Dieser Diskussionsbeitrag erschien am 27. Februar 2015 im Wiesbadener Kurier Meine jüngste Tochter Mathilde ist acht Monate alt. So alt also, dass der sog. Nestschutz – also der Schutz von neugeborenen, gestillten Babys durch die Antikörper der geimpften Mutter – nicht mehr zuverlässig wirkt. Gleichzeitig aber auch noch zu jung für die Impfung gegen Masern, die das Robert-Koch-Institut erst für 11 bis 14 Monate alte Kinder empfiehlt. Meine Tochter ist ebenso wie immungeschwächte Menschen, die sich nicht impfen lassen können, darauf angewiesen, dass andere Menschen sich impfen lassen. Masern sind eine ernste Krankheit. Wer sie durchgemacht hat, berichtet oft, wie unsagbar elend er sich dabei fühlte.

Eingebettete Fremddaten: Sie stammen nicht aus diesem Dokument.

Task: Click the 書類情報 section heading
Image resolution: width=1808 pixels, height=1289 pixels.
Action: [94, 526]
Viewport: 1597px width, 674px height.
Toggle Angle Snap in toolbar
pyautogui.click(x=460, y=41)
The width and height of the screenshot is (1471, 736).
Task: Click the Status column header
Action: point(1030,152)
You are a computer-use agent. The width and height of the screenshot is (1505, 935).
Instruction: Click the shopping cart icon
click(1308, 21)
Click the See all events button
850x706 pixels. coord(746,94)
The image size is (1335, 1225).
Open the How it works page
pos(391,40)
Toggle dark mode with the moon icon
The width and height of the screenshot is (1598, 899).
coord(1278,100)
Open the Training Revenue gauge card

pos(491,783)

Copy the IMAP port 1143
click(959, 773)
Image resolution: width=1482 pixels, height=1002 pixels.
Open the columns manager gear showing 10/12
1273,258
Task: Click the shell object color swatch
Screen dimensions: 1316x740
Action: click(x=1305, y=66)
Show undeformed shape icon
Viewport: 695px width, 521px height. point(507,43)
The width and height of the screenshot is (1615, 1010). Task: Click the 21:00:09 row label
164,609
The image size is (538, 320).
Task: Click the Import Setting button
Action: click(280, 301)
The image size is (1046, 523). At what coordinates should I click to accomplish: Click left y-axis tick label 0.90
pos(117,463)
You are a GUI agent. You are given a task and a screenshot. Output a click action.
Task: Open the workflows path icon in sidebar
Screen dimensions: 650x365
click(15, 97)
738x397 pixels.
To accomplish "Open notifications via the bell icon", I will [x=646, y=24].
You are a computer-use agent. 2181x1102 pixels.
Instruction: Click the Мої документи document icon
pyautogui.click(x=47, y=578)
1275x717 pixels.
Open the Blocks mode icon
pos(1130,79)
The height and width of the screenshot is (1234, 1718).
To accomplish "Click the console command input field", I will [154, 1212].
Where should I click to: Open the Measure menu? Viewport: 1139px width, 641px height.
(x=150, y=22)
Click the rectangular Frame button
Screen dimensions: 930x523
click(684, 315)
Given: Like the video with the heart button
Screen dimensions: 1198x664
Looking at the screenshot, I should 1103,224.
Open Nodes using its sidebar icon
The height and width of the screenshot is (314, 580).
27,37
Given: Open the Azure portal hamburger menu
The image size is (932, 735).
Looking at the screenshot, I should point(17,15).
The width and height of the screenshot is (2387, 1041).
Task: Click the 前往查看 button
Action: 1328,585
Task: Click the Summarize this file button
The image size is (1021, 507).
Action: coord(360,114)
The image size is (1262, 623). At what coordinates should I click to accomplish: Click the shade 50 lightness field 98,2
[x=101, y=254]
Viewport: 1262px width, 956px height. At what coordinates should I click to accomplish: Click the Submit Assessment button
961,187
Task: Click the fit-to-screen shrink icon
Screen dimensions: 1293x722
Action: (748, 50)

Das Gefährliche aber ist, dass es bei jeder tausendsten Infektion zu einer Hirnhautentzündung kommt, die in 30 Prozent der Fälle tödlich verläuft. Außerdem kann es nach einer Maserninfektion noch Jahre später zu SSPE (subakute sklerosierende Panenzephalitis) kommen. Diese Spätfolge, bei der sich über Jahre langsam das Gehirn auflöst, verläuft immer tödlich. Angesichts dieser möglichen gravierenden Folgen der Masern gilt zweifelsfrei: Die Risiken einer Nicht-Impfung sind bei fast allen Menschen erheblich höher als die Risiken einer Impfung. In Berlin wurden in den letzten Wochen 637 Masernfälle registriert, der schlimmste Ausbruch in Deutschland seit Einführung der Meldepflicht. In der letzten Woche ist ein anderthalbjähriger Junge gestorben. Auf Facebook schrieb ich dazu, dass auch die Eltern, die ihre Kinder bewusst nicht impfen, für diesen Ausbruch verantwortlich sind. Unter den über 400 Kommentaren, die ich daraufhin erhielt, fanden sich wieder alle Verschwörungstheorien der Impfskeptiker: Das Impfen löse Autismus oder HIV aus, eine gute Ernährung schütze ausreichend und es gehe beim Impfen nur um den Profit der „Pharma-Mafia“. Wer so argumentiert, lässt sich nur in den seltensten Fällen von rationaler Aufklärung beeindrucken. Denn das Schlimme ist, dass diese Menschen sich für ungeheuer aufgeklärt halten – und Impfbefürworter für naiv. Daher plädiere ich für eine Impfpflicht für Masern – zumindest für alle Kinder, die eine öffentliche Kita oder einen Kindergarten besuchen. Der Text ist am 27. Februar 2015 im Wiesbadener Kurier erschienen. Die Gegenrede übernahm Sabine Bätzing-Lichtenthäler (SPD), Ministerin für Soziales, Arbeit, Gesundheit und Demografie in Rheinland-Pfalz.